Unexpected Slow Performance

officiallor · October 11, 2021, 8:13pm

Hello,
I am facing slow performance, contrary to what I believe it should be. I have a 8core Ryzen 3700x and 16GB of DDR4 RAM.
I expected kinda faster calculations but the java process doesn’t go more than 10% and about 500MB+ RAM.
I can’t do many modifications on the code but as far as I know, on native Matlab (the original it is matlab) it runs kinda faster on a slower computer than mine (haven’t tested it myself). Is there any configuration that I can do to increase the performance?
Will increasing the number of cores help? How can I do it? (I tried using Nd4jEnvironment.getEnvironment()… = something but no luck)

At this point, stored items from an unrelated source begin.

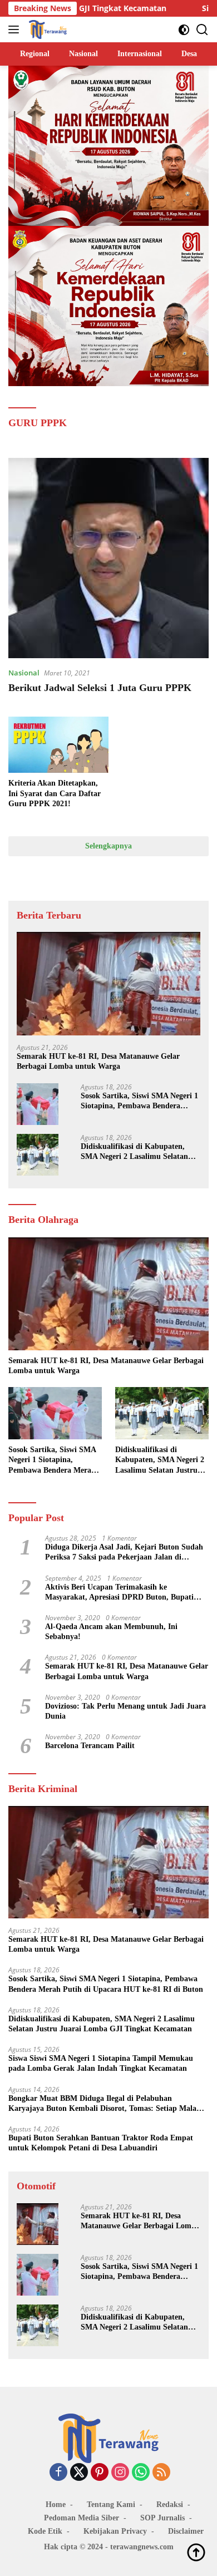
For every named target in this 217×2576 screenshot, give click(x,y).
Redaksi (169, 2504)
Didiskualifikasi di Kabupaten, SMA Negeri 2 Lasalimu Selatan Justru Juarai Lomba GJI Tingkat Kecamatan (138, 1152)
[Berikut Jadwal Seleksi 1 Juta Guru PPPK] (108, 558)
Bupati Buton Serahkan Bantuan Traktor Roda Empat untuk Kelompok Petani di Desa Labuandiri (100, 2143)
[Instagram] (120, 2473)
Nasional (24, 673)
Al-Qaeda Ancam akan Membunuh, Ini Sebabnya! (111, 1631)
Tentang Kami (111, 2504)
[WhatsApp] (141, 2473)
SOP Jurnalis (162, 2518)
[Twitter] (79, 2473)
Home (56, 2504)
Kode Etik (45, 2531)
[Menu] (15, 29)
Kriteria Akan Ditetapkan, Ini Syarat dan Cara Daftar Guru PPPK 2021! (54, 793)
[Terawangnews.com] (46, 29)
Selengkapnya (108, 846)
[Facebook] (58, 2473)
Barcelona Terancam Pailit (90, 1745)
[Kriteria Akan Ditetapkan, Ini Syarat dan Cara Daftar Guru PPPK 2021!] (58, 745)
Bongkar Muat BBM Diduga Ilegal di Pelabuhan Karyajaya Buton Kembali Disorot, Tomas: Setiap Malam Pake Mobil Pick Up (105, 2104)
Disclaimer (186, 2531)
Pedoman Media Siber (81, 2518)
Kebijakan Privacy (115, 2531)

I’m attaching some lines that may be useful. Running on 1.0.0-alpha.

2021-10-11 22:54:04.718  INFO 13464 --- [0.1-8080-exec-1] org.nd4j.nativeblas.NativeOpsHolder      : Number of threads used for NativeOps: 8
2021-10-11 22:54:04.873  INFO 13464 --- [0.1-8080-exec-1] org.nd4j.nativeblas.Nd4jBlas             : Number of threads used for BLAS: 8
2021-10-11 22:54:04.874  INFO 13464 --- [0.1-8080-exec-1] o.n.l.a.o.e.DefaultOpExecutioner         : Backend used: [CPU]; OS: [Windows 10]
2021-10-11 22:54:04.874  INFO 13464 --- [0.1-8080-exec-1] o.n.l.a.o.e.DefaultOpExecutioner         : Cores: [16]; Memory: [4.0GB];
2021-10-11 22:54:04.874  INFO 13464 --- [0.1-8080-exec-1] o.n.l.a.o.e.DefaultOpExecutioner         : Blas vendor: [OPENBLAS]

agibsonccc · October 11, 2021, 9:42pm

@officiallor could you please upgrade to 1.0.0-M1.1? alpha is at least 18 months old. Please come back after you’ve done that. Thanks!

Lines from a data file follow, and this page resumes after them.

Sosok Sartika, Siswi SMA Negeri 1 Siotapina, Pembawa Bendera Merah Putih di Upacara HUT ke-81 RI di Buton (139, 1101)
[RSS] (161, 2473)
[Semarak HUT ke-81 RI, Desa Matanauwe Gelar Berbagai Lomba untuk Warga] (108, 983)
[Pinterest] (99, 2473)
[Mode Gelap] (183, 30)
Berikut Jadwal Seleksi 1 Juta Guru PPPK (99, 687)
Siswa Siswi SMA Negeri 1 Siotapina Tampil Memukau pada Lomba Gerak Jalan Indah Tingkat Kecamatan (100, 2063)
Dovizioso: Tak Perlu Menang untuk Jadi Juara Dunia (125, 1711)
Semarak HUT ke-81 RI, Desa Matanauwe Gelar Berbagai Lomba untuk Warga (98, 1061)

officiallor · October 12, 2021, 8:53am

@agibsonccc I will try that, but I have some helpers based on this version and upgrading may cause problems. Anything else that I can do?

agibsonccc · October 12, 2021, 9:07am

@officiallor just try the upgrade first. I’m not going to chase down performance problems on an old version. After that we can look more in depth. In order to contribute anything useful to the discussion, I’ll need a lot of specifics from you that you yourself will have to give me including reproducing the problem with code I can run on my own computer.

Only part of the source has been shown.